Work request: Could you copy word for word only the lines between the one containing "Take a snapshot of the virtual machine" and the end of the listing below, both included, and leave out the pictures?

Supplied records:
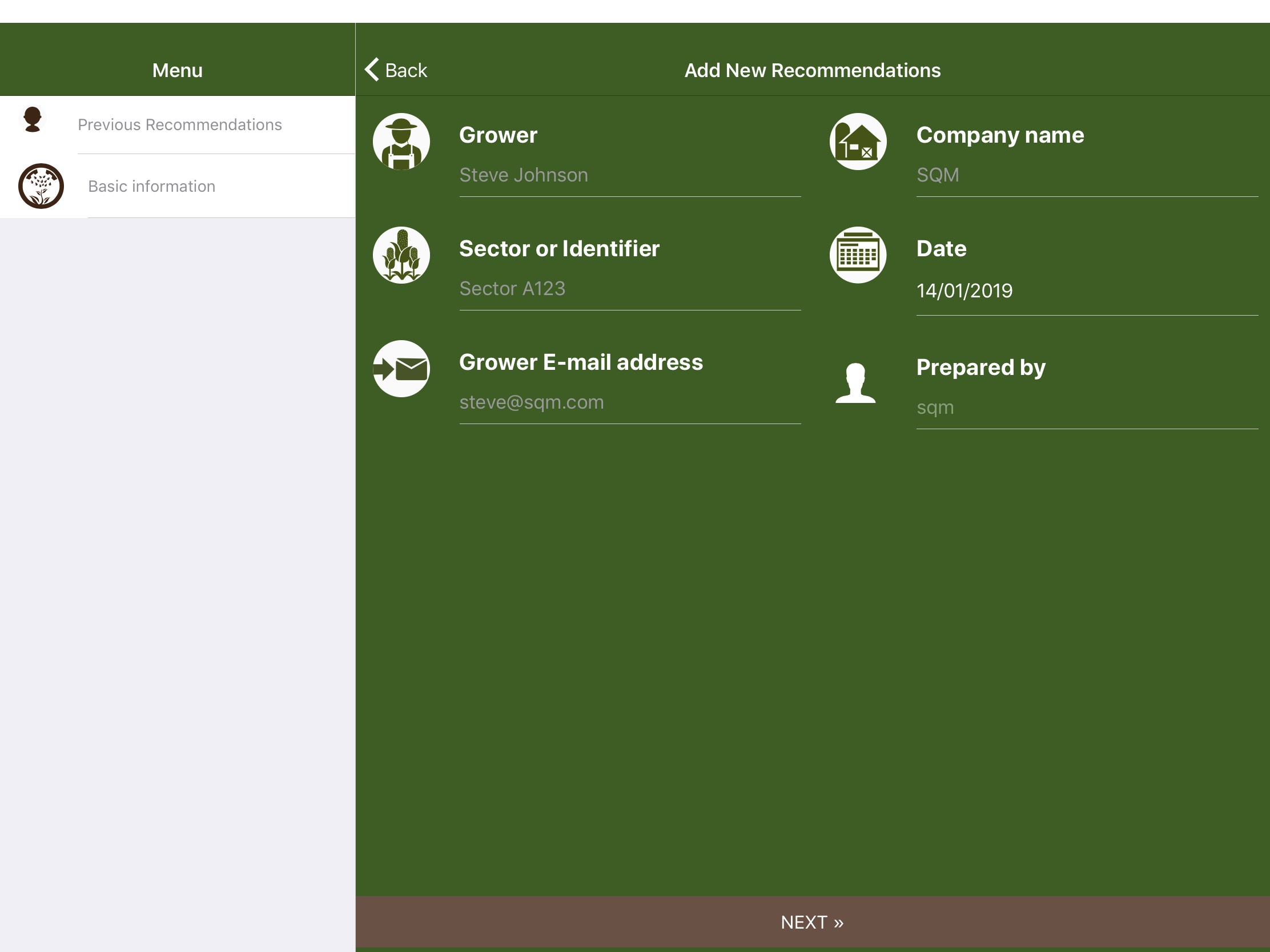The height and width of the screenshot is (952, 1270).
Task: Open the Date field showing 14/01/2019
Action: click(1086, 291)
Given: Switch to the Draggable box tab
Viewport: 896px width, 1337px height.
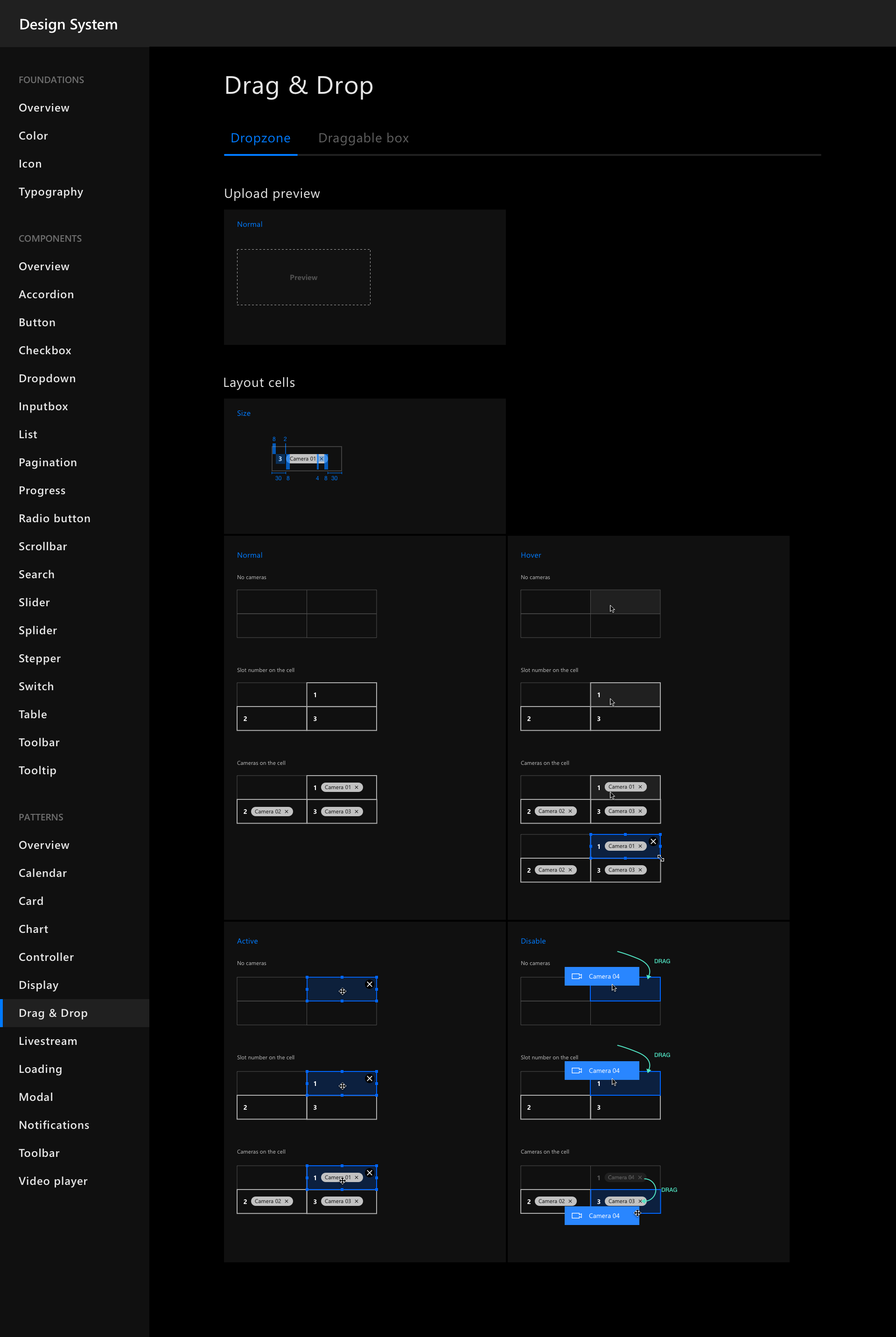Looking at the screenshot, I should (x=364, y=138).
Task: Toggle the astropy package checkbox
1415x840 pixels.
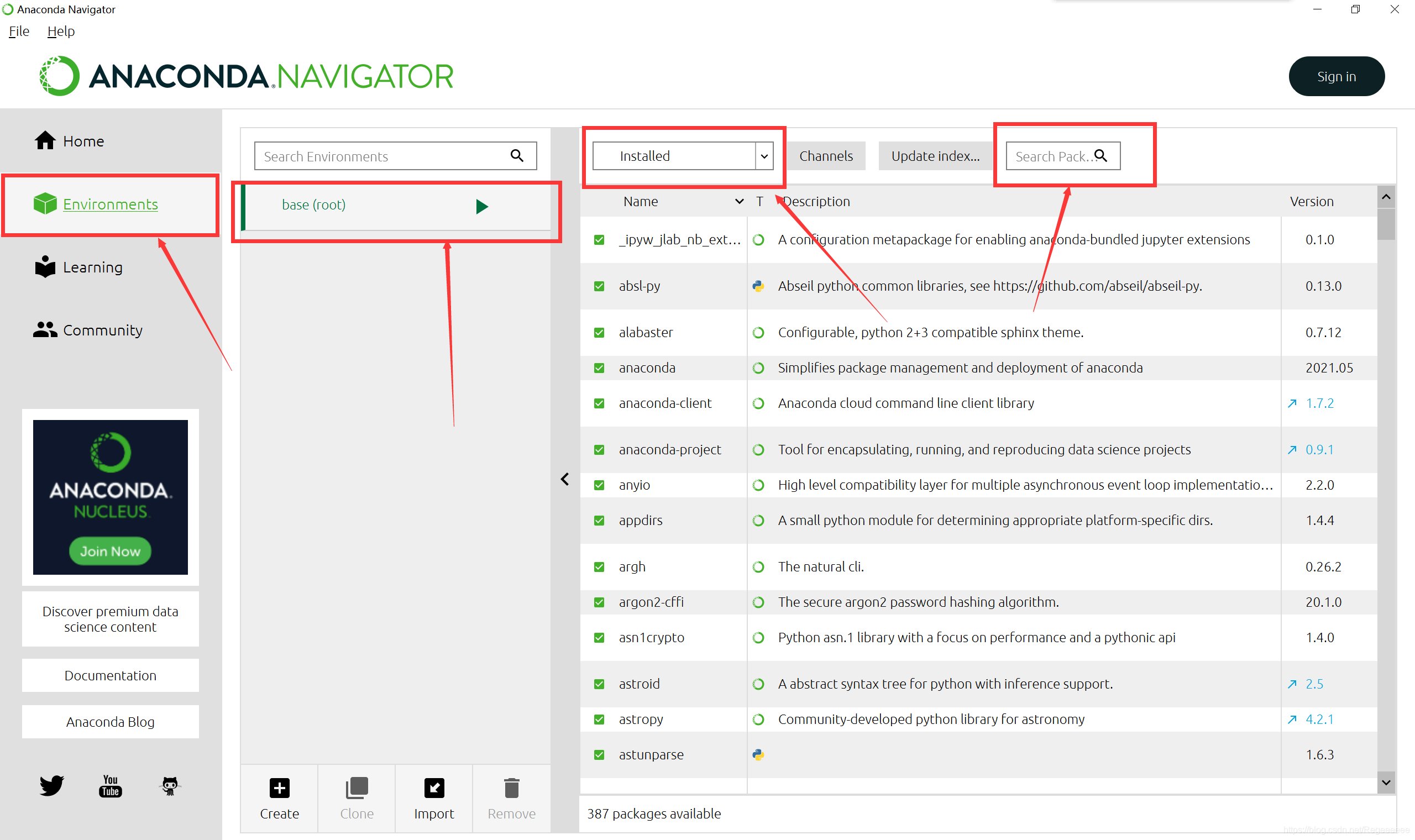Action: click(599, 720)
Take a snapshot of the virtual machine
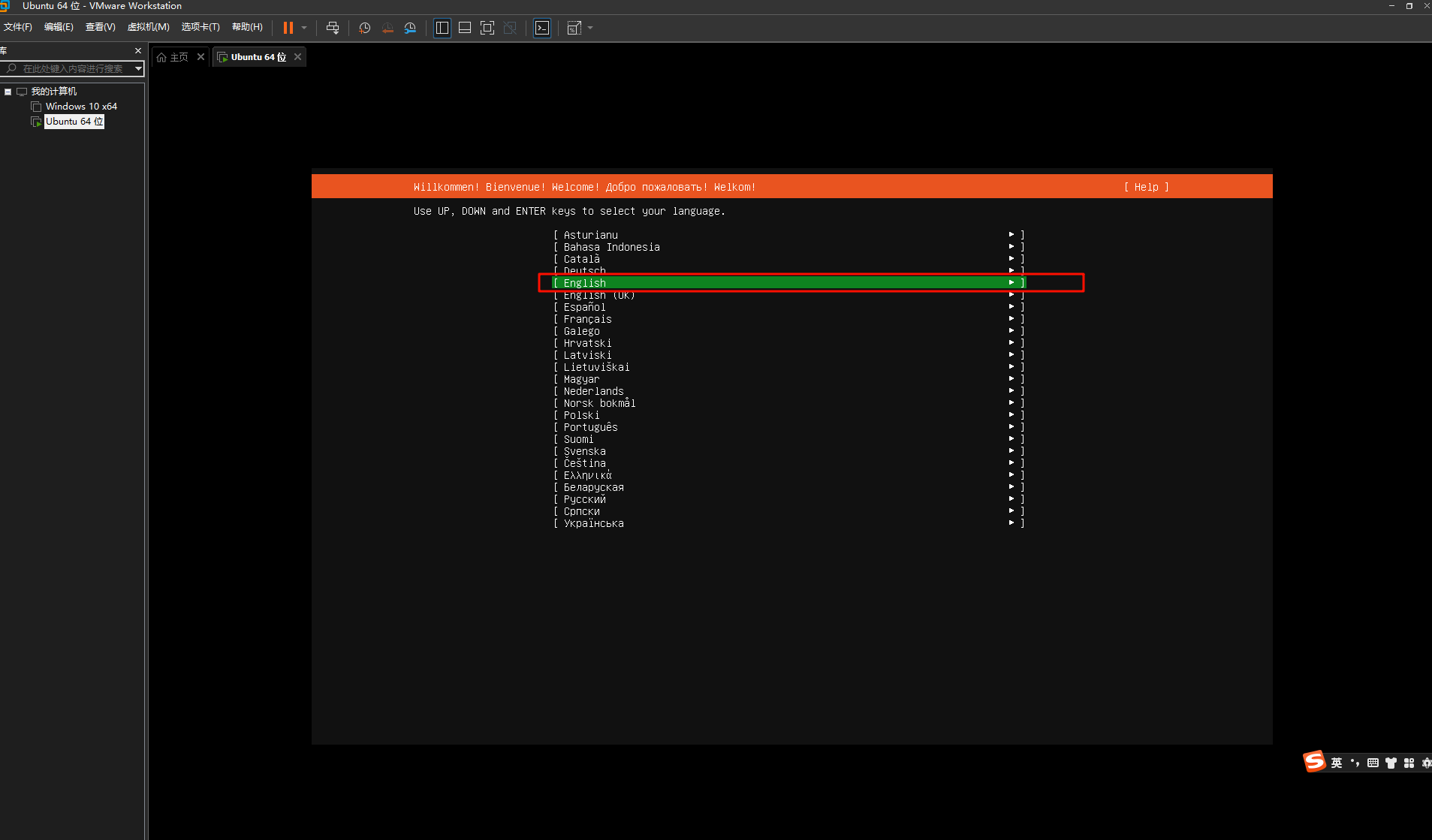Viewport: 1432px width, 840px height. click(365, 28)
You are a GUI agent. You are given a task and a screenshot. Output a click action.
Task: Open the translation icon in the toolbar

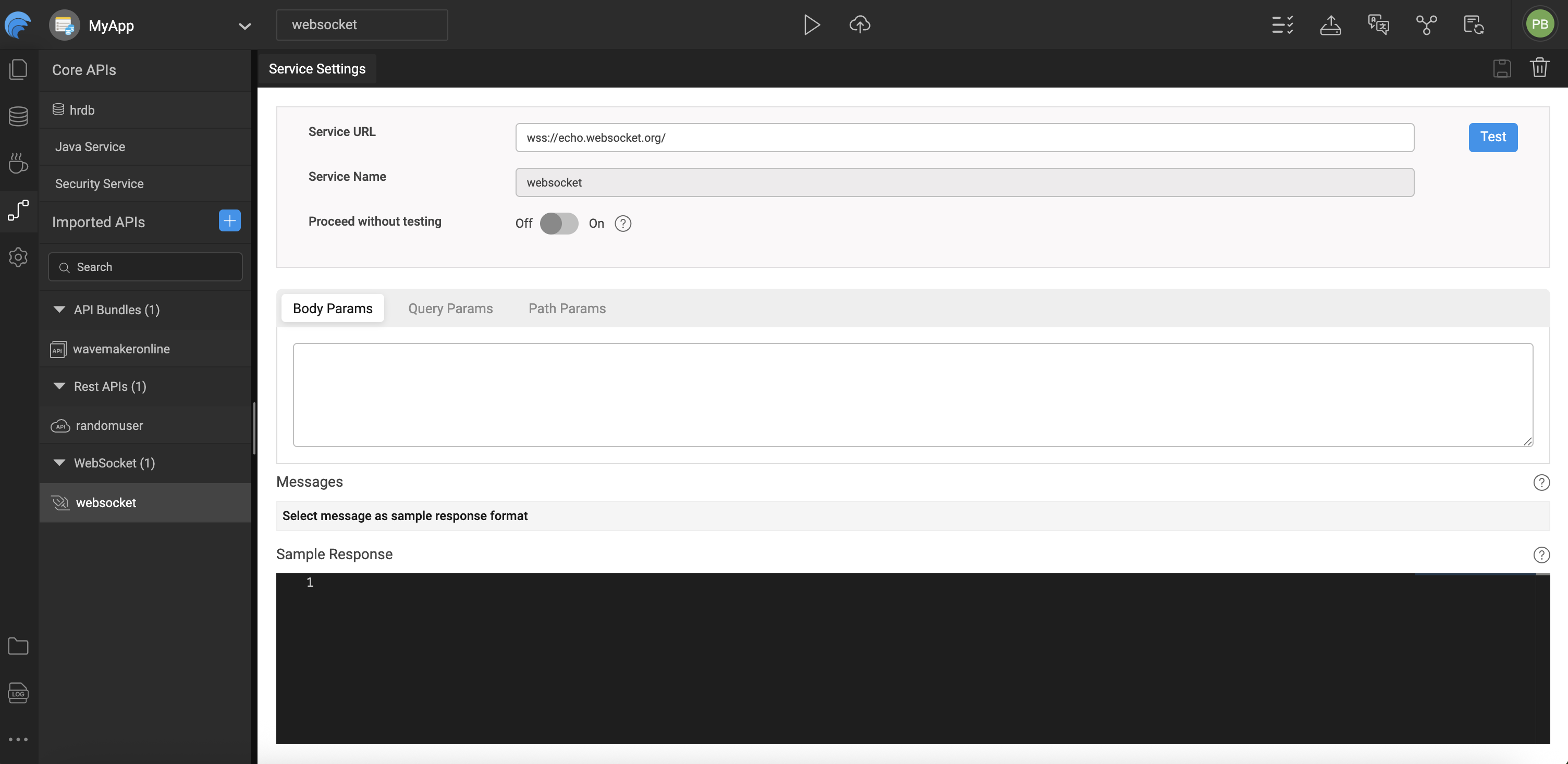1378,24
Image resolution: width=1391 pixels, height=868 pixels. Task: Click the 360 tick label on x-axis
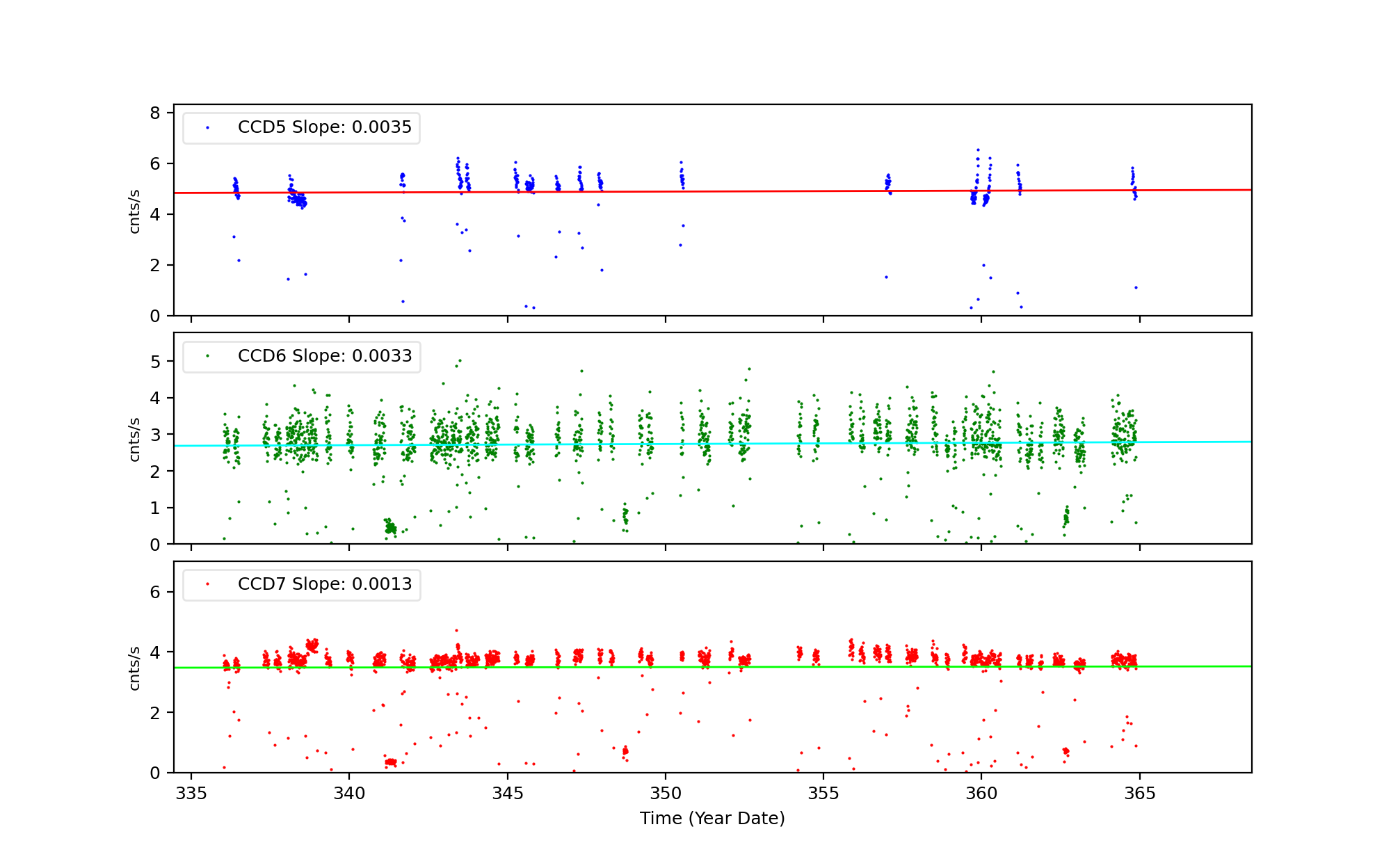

Reply to the exercise:
Take a snapshot of the virtual machine
Viewport: 1432px width, 840px height. click(365, 28)
You are a GUI agent. You are given a task and a screenshot. Output a click action.
Task: Open the translation icon in the toolbar

1378,24
Image resolution: width=1391 pixels, height=868 pixels. Task: Click the 360 tick label on x-axis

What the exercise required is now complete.